==== Records supplied ====

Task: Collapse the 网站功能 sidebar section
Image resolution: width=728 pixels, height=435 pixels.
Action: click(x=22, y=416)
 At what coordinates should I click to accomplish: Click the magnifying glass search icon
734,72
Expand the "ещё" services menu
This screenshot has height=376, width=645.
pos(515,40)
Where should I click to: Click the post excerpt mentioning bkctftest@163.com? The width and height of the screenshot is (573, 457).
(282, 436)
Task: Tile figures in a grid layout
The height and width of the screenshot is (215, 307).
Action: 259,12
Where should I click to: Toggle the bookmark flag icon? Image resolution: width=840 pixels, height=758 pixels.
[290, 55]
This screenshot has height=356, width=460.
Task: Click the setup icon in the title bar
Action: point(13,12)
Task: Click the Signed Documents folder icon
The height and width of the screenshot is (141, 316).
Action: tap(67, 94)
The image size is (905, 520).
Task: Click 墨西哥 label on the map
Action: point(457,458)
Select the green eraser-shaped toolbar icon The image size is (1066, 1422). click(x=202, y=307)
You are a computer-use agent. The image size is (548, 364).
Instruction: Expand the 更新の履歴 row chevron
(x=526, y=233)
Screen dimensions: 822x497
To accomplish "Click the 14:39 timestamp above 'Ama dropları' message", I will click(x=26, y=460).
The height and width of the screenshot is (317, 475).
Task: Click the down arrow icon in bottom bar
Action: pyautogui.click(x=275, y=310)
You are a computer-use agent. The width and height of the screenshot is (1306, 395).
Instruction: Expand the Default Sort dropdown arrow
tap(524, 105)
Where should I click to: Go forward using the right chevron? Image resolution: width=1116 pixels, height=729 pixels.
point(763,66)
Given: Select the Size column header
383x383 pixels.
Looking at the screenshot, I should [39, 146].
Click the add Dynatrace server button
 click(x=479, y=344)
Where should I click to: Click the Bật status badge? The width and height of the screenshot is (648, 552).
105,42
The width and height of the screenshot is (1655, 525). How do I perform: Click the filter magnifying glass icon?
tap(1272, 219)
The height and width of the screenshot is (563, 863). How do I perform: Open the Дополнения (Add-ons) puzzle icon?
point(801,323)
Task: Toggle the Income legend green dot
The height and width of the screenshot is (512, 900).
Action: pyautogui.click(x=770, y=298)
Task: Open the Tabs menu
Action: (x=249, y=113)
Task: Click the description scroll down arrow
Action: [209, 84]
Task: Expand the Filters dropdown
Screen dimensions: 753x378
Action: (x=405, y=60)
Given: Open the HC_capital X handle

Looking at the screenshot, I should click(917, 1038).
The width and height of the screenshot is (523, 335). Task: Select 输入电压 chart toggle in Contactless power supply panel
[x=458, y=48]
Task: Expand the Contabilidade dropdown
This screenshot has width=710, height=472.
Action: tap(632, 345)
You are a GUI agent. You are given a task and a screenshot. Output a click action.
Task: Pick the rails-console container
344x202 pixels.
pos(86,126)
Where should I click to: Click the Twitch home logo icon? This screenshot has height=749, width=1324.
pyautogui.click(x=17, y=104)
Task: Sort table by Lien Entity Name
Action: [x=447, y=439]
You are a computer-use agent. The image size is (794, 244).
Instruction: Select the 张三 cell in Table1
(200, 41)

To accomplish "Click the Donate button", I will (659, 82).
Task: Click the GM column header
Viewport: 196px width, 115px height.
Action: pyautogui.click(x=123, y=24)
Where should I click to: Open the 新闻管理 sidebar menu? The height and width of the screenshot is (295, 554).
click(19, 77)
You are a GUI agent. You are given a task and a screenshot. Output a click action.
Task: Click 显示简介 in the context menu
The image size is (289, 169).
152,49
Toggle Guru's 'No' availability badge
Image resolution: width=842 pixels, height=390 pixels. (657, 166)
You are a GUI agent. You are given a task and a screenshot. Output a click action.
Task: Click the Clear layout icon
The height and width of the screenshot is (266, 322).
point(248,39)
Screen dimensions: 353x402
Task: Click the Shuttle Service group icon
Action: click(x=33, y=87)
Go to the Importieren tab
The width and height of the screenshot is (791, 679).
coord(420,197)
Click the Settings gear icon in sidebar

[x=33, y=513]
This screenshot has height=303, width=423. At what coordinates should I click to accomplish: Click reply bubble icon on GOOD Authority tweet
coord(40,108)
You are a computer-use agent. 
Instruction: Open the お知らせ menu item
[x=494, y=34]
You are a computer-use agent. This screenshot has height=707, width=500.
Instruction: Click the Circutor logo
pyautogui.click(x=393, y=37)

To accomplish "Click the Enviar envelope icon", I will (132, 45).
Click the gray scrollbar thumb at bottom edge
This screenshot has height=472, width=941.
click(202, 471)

====

### [To do]
What is needed is an exact transcription of all the data.

### [Response to this exercise]
Task: Collapse the 网站功能 sidebar section
Image resolution: width=728 pixels, height=435 pixels.
Action: click(x=22, y=416)
 At what coordinates should I click to accomplish: Click the magnifying glass search icon
734,72
Expand the "ещё" services menu
This screenshot has height=376, width=645.
pos(515,40)
Where should I click to: Click the post excerpt mentioning bkctftest@163.com? The width and height of the screenshot is (573, 457).
(282, 436)
Task: Tile figures in a grid layout
The height and width of the screenshot is (215, 307).
Action: 259,12
Where should I click to: Toggle the bookmark flag icon? Image resolution: width=840 pixels, height=758 pixels.
[290, 55]
This screenshot has height=356, width=460.
Task: Click the setup icon in the title bar
Action: point(13,12)
Task: Click the Signed Documents folder icon
The height and width of the screenshot is (141, 316).
Action: tap(67, 94)
The image size is (905, 520).
Task: Click 墨西哥 label on the map
Action: point(457,458)
Select the green eraser-shaped toolbar icon The image size is (1066, 1422). click(x=202, y=307)
You are a computer-use agent. The image size is (548, 364).
Instruction: Expand the 更新の履歴 row chevron
(x=526, y=233)
Screen dimensions: 822x497
To accomplish "Click the 14:39 timestamp above 'Ama dropları' message", I will click(x=26, y=460).
The height and width of the screenshot is (317, 475).
Task: Click the down arrow icon in bottom bar
Action: pyautogui.click(x=275, y=310)
You are a computer-use agent. The width and height of the screenshot is (1306, 395).
Instruction: Expand the Default Sort dropdown arrow
tap(524, 105)
Where should I click to: Go forward using the right chevron? Image resolution: width=1116 pixels, height=729 pixels.
point(763,66)
Given: Select the Size column header
383x383 pixels.
Looking at the screenshot, I should [39, 146].
Click the add Dynatrace server button
 click(x=479, y=344)
Where should I click to: Click the Bật status badge? The width and height of the screenshot is (648, 552).
105,42
The width and height of the screenshot is (1655, 525). How do I perform: Click the filter magnifying glass icon?
tap(1272, 219)
The height and width of the screenshot is (563, 863). How do I perform: Open the Дополнения (Add-ons) puzzle icon?
point(801,323)
Task: Toggle the Income legend green dot
The height and width of the screenshot is (512, 900).
Action: pyautogui.click(x=770, y=298)
Task: Open the Tabs menu
Action: (x=249, y=113)
Task: Click the description scroll down arrow
Action: [209, 84]
Task: Expand the Filters dropdown
Screen dimensions: 753x378
Action: (x=405, y=60)
Given: Open the HC_capital X handle

Looking at the screenshot, I should click(917, 1038).
The width and height of the screenshot is (523, 335). Task: Select 输入电压 chart toggle in Contactless power supply panel
[x=458, y=48]
Task: Expand the Contabilidade dropdown
This screenshot has width=710, height=472.
Action: tap(632, 345)
You are a GUI agent. You are given a task and a screenshot. Output a click action.
Task: Pick the rails-console container
344x202 pixels.
pos(86,126)
Where should I click to: Click the Twitch home logo icon? This screenshot has height=749, width=1324.
pyautogui.click(x=17, y=104)
Task: Sort table by Lien Entity Name
Action: [x=447, y=439]
You are a computer-use agent. The image size is (794, 244).
Instruction: Select the 张三 cell in Table1
(200, 41)

To accomplish "Click the Donate button", I will (659, 82).
Task: Click the GM column header
Viewport: 196px width, 115px height.
Action: pyautogui.click(x=123, y=24)
Where should I click to: Open the 新闻管理 sidebar menu? The height and width of the screenshot is (295, 554).
click(19, 77)
You are a GUI agent. You are given a task and a screenshot. Output a click action.
Task: Click 显示简介 in the context menu
The image size is (289, 169).
152,49
Toggle Guru's 'No' availability badge
Image resolution: width=842 pixels, height=390 pixels. (657, 166)
You are a GUI agent. You are given a task and a screenshot. Output a click action.
Task: Click the Clear layout icon
The height and width of the screenshot is (266, 322).
point(248,39)
Screen dimensions: 353x402
Task: Click the Shuttle Service group icon
Action: click(x=33, y=87)
Go to the Importieren tab
The width and height of the screenshot is (791, 679).
coord(420,197)
Click the Settings gear icon in sidebar

[x=33, y=513]
This screenshot has height=303, width=423. At what coordinates should I click to accomplish: Click reply bubble icon on GOOD Authority tweet
coord(40,108)
You are a computer-use agent. 
Instruction: Open the お知らせ menu item
[x=494, y=34]
You are a computer-use agent. This screenshot has height=707, width=500.
Instruction: Click the Circutor logo
pyautogui.click(x=393, y=37)

To accomplish "Click the Enviar envelope icon", I will (132, 45).
Click the gray scrollbar thumb at bottom edge
This screenshot has height=472, width=941.
click(202, 471)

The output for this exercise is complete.